[Saved data entries]
Segment Open

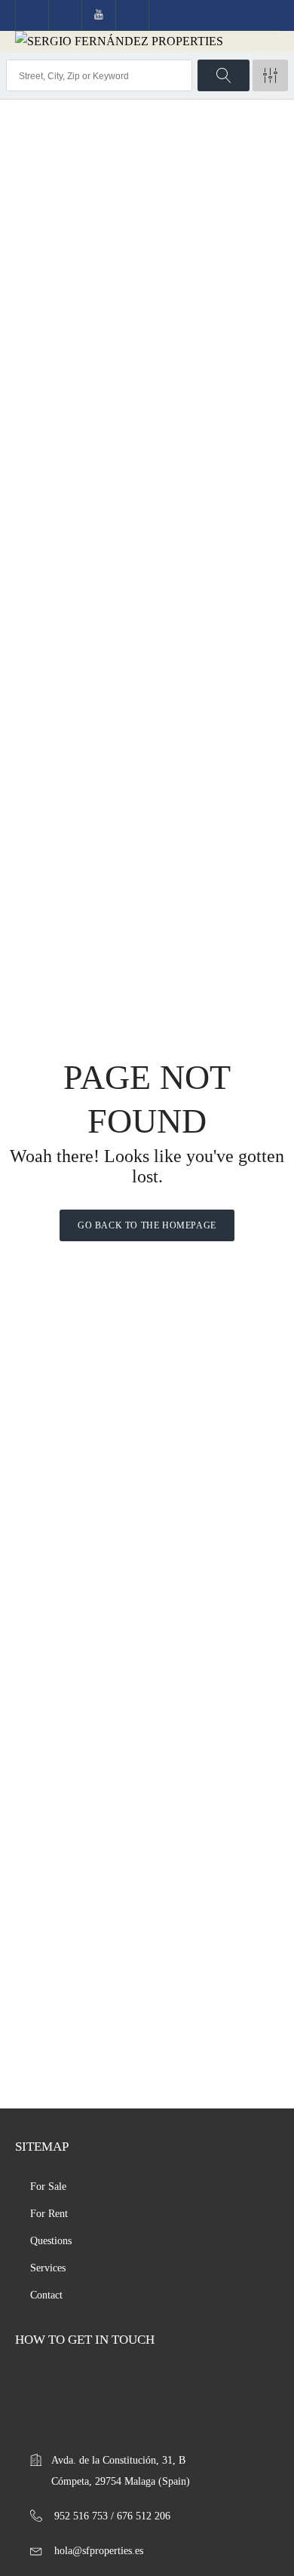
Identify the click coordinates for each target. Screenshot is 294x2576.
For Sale (48, 2186)
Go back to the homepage (147, 1225)
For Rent (49, 2213)
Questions (51, 2240)
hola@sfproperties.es (98, 2550)
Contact (46, 2295)
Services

Segment Closed

• **THE TASK**
Where a picture appears in the data, omit it; restate the rest word for word.

• **REPLY**
Identify the click coordinates for each target. Screenshot is 294x2576.
For Sale (48, 2186)
Go back to the homepage (147, 1225)
For Rent (49, 2213)
Questions (51, 2240)
hola@sfproperties.es (98, 2550)
Contact (46, 2295)
Services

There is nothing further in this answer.